▶ What you need to do:
Give only the number of lines in these records that include "logo".

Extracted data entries
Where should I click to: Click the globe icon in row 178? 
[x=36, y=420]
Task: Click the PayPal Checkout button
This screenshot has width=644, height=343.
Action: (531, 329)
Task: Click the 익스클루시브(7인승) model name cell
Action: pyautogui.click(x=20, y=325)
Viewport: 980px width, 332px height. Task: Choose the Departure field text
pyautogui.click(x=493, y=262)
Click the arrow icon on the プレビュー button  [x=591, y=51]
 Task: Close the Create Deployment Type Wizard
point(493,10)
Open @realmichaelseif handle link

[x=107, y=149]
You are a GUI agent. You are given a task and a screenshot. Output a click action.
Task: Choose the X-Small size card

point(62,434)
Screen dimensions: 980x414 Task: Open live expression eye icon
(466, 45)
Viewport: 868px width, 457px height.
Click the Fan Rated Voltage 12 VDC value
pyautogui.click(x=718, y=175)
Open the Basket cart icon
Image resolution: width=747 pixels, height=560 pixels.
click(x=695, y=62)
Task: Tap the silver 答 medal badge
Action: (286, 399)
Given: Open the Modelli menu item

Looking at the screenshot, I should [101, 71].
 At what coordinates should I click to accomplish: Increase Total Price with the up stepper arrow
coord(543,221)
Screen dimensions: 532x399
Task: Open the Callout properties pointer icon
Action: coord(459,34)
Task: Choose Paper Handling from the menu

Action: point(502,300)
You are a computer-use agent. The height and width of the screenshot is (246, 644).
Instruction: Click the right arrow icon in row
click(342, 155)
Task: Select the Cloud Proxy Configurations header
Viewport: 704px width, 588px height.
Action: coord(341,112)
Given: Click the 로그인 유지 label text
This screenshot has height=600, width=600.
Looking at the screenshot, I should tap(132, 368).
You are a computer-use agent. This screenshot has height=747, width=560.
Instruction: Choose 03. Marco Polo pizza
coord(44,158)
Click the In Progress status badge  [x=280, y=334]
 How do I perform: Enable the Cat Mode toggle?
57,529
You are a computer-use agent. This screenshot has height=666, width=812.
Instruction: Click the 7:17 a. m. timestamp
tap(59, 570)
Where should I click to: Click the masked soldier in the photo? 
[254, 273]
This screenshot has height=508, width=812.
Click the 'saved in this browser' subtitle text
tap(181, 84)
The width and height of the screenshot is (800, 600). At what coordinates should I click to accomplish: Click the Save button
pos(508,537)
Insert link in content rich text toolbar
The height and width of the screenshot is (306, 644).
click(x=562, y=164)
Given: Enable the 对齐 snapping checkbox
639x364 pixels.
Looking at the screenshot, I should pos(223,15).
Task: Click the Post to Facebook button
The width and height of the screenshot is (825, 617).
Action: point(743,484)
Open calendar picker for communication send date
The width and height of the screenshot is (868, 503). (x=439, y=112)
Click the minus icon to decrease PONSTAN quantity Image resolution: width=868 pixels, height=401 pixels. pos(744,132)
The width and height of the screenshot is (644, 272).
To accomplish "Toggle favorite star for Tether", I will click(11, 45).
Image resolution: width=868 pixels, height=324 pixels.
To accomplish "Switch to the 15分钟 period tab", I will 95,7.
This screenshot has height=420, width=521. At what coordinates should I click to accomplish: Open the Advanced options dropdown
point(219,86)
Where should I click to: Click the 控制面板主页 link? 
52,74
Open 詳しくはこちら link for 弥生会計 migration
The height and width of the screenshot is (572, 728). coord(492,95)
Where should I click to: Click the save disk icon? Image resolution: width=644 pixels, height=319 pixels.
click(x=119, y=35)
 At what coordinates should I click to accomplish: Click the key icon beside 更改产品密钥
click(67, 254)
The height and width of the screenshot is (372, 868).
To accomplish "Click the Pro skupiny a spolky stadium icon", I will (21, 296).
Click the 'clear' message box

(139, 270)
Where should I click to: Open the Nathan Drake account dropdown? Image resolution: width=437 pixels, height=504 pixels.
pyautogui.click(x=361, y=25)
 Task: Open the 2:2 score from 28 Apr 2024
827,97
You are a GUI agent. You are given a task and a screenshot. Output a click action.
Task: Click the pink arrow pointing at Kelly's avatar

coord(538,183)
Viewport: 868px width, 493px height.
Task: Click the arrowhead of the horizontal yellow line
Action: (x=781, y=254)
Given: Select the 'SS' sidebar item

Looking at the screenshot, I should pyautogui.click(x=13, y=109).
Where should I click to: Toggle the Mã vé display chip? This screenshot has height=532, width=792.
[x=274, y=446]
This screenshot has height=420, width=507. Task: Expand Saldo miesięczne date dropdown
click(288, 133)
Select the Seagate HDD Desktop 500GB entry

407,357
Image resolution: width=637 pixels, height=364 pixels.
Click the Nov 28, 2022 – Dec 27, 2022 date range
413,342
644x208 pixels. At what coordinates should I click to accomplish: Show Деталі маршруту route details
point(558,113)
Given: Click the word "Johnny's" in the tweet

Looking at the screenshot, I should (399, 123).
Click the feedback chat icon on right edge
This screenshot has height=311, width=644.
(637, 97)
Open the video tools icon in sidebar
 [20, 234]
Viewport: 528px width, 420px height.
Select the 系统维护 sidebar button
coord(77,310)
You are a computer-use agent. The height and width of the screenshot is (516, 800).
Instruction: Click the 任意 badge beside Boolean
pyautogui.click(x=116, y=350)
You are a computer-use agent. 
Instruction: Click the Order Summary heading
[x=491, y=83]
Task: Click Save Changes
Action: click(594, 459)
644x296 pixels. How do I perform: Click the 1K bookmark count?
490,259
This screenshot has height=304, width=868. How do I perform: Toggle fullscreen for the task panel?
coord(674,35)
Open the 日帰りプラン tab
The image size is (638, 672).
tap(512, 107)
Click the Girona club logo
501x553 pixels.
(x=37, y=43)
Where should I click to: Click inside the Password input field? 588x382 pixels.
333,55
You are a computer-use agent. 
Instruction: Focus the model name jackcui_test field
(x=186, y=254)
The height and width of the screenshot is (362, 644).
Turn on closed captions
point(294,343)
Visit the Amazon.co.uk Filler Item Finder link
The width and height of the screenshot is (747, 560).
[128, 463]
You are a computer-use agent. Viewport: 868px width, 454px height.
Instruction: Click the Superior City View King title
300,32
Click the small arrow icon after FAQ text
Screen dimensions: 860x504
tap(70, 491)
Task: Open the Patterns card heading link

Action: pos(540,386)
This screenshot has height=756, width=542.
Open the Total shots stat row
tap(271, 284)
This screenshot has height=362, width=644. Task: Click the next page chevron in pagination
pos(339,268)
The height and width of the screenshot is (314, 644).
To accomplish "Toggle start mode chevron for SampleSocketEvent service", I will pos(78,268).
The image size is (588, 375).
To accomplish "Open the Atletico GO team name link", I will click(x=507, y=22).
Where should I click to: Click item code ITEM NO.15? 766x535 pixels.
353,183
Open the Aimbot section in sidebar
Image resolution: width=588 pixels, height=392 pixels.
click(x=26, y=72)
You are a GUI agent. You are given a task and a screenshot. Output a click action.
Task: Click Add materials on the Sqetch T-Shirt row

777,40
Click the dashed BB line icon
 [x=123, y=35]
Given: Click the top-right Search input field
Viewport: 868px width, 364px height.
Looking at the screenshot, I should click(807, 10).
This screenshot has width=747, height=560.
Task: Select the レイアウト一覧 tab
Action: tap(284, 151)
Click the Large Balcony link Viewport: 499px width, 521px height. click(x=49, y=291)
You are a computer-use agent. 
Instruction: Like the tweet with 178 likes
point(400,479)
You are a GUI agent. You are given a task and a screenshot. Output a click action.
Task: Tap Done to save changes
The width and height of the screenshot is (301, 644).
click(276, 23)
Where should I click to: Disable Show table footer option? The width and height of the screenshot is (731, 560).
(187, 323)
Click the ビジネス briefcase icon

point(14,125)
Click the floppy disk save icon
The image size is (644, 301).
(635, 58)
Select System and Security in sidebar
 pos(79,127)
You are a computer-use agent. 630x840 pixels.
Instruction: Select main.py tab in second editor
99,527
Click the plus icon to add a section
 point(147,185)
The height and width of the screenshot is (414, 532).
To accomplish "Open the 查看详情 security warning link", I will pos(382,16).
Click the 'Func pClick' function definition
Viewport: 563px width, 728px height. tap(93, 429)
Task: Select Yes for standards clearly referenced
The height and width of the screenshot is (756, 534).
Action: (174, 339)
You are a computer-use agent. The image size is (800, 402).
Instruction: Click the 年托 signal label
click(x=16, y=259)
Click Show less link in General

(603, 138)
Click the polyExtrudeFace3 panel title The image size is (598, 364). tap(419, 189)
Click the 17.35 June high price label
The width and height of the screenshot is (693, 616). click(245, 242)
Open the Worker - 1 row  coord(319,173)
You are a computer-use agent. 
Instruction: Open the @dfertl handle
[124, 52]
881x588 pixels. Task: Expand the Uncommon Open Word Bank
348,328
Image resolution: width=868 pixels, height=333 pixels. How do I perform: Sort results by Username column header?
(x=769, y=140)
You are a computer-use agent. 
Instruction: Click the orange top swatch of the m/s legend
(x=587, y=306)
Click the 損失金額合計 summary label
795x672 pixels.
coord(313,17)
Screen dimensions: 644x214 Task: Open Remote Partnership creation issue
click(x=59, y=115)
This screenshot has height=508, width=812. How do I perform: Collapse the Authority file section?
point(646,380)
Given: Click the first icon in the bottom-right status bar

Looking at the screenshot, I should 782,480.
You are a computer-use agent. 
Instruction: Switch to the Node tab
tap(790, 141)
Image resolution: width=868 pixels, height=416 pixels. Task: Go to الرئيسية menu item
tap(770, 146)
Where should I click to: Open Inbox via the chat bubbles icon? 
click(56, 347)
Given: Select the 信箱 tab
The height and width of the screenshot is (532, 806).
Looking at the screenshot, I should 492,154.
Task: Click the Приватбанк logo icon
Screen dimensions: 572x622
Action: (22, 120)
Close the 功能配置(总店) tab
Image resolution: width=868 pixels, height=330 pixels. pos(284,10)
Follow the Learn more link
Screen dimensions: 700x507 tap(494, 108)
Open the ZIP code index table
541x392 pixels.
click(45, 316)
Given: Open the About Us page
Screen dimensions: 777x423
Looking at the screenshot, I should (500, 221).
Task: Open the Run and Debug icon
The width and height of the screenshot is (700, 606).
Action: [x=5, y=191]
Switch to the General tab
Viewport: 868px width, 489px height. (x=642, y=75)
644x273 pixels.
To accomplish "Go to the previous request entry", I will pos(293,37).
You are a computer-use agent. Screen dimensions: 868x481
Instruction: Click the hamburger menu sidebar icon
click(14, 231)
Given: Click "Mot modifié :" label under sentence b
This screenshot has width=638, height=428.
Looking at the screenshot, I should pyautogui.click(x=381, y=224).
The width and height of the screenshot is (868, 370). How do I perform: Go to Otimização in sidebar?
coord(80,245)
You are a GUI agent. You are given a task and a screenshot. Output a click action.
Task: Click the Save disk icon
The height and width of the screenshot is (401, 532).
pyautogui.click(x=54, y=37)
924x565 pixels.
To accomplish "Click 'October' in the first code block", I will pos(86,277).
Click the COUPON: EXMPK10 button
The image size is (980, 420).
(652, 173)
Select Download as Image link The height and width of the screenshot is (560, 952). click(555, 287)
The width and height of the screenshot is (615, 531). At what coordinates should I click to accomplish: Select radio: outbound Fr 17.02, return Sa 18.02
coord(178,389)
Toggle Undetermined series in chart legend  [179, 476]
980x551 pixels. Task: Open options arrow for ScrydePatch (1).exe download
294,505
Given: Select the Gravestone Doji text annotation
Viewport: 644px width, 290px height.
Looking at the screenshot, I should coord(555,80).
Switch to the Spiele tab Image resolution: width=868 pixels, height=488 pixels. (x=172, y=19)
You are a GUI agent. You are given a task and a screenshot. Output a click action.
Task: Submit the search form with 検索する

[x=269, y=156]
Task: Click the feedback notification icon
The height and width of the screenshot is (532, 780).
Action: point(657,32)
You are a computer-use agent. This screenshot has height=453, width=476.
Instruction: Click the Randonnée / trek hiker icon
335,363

▶ Result of this exercise:
2